Right away, the early church sees new meaning for Pentecost. They begin numbering the 50 days not from Passover, but from Easter, and talk about a new covenant, a new promise. Recalling that earlier covenant at Sinai, the church sees Pentecost as the day that it received not the law of covenant, but the Spirit. The church begins to talk about itself as the people of the new covenant, people empowered by the Holy Spirit to go forward not to the Promised Land but out to the world with the good news of resurrection.
So here we are, inheritors of this festival, inheritors of this new covenant, people empowered by the Holy Spirit to go forward into the world with the good news of resurrection. And we are also inheritors of the questions. The questions of that first Pentecost become our questions: What does this mean? What is it that we still celebrate? What does it mean for us to be people empowered by the Holy Spirit?

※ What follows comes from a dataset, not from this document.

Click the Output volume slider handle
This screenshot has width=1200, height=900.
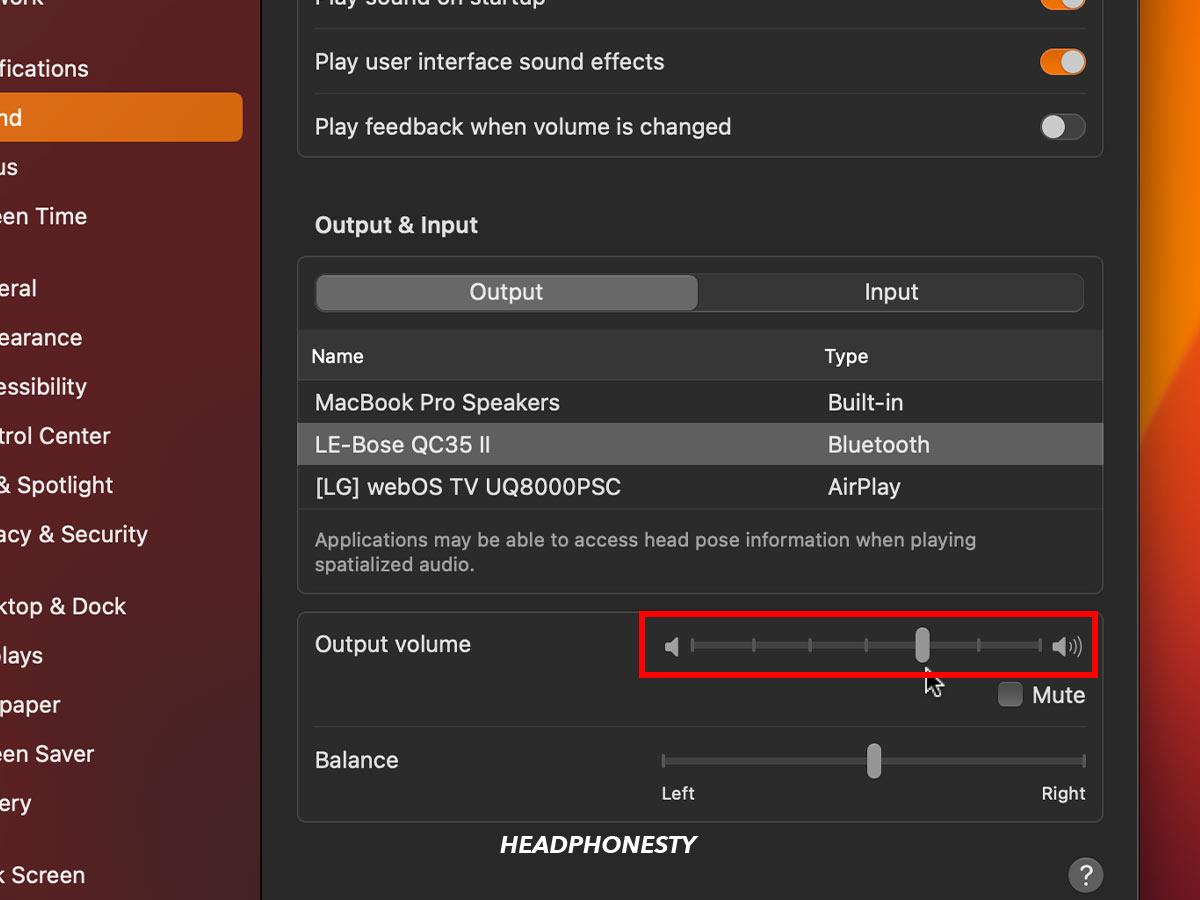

Let’s back up a bit in the story. They had been waiting, tucked away in their upper room, Mary and the other disciples, waiting, praying, wondering what to do next. Waiting in fear, we hear from both Luke and John in this morning’s stories: Fear of what the authorities might do to them, fear that they too might end up on a cross, fear, perhaps, of what might come from their waiting, what might come from receiving the power that Jesus had promised them. What did they know about power? Power belonged to God, or to Caesar, certainly not to this bunch of tag-tag fishermen and peasants.
And then power blasts in, breaking the locks of the doors and their hearts. Spirit storms in like the wind, sparking that upper room into dancing flame. Their quiet waiting erupts into chaos, and they can’t contain themselves. They have to speak. And they do, with the most extraordinary power. It’s douwnright Pentecostal! The room is in a Pentecostal ruckus, words tumbling on top of words. But more amazing than the speaking is the listening. Not only can they speak, but they can speak so that others can hear. They can hear and understand.

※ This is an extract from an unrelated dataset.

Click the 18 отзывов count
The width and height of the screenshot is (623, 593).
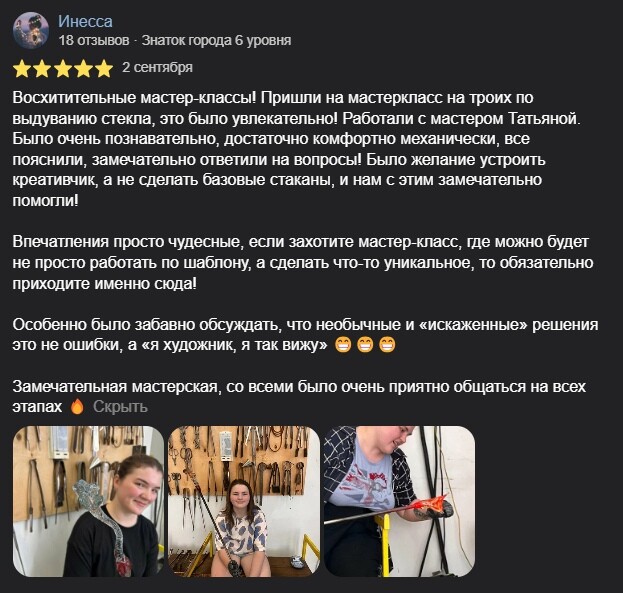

And just as the rowdy Spirit has rushed into the room, something else has left: fear. There’s no fear. There is no more room for fear. They each receive the ability to hear, they each receive the blessing of being heard. Isn’t that a blessing, when we know we have been heard and we don’t need to explain ourselves?
In John’s telling of it, John’s version of the coming of the Spirit, there’s even more blessing. Jesus comes breathing peace and giving the waiting disciples the power to forgive. That is power, power that we wish weren’t so elusive most of the time. They get the power to set free and to be set free, the power to turn the world upside down, beginning with their own insides, the power to hold, the even greater power to release. Now, this power really blows the locks off all the doors. No fear, no barriers, and the walls come tumbling down.

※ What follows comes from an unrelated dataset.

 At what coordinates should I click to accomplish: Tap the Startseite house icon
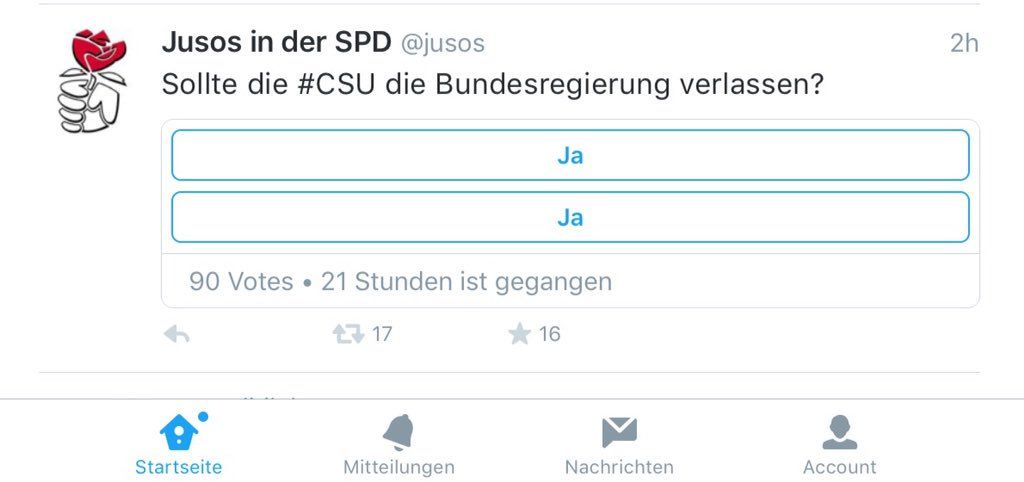pos(179,432)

So what do they do? They do something that our mothers taught us all to do. You see, this Holy Spirit, this wild outburst is really a great big present, a big gift wrapped up in brilliant flaming ribbons. William Countryman, Anglican New Testament scholar, says that the spirit, the Holy Spirit, is gift. It is given, and cannot be gotten otherwise. What happened to those first disciples of Jesus was not of their doing. They were simply waiting and praying: the two are almost interchangeable, waiting and praying, and that’s when Spirit gets in.
And so, back to your mother. What did your mother tell you? What do we do with a gift? Say thank you. We nod our head to the one who gives the gift, we take it in our hands, we make it ours, just like they did in Luke’s story.
The whole book is Acts is about what these people do with their gift, how they turn it into thanks. It starts with Peter, as he takes it upon himself (as he always does) to turn a moment of divinity into concrete action. He loves to preach, and so he stands up and gets them to quiet down for a minute and says “Remember the prophet Joel: The promise that in God’s own time, all people, young and old, men and women, slave and free, would get a good dose of Spirit, and dream dreams, see visions, come together to do God’s work. The time is now, we have work to do.”
And so they go out from that place with their hearts on fire, freed up from fear, they spread all across the Mediterranean world. They know that thanks means responding in kind, in the same spirit of love that the gift was given, the same Love that was the Source of the gift, and so they turn their thanks into love: they pool their belongings, they discover abundance, they share their goods with the ones in need, they greet the stranger, they break old taboos and learn new customs, they have quarrels and disagreements and reach compromise and reconciliation, they preach good news and they heal the sick, all because of their gift, their rock-bottom sense that they are God’s people, filled up with God’s spirit, living in the new life of Jesus.
Some of them travel all the way to Rome, risking the terror of the Empire, some take the spirit back to their own village, their own family; there are many ways to carry Spirit into the place of need. And through it all, they keep coming back together, to be in one place just like that first time, to tell the old stories, to say the prayers, to break bread and pass the cup so that they can go out again, remembering the passion of Jesus, equipped with the fire of the spirit.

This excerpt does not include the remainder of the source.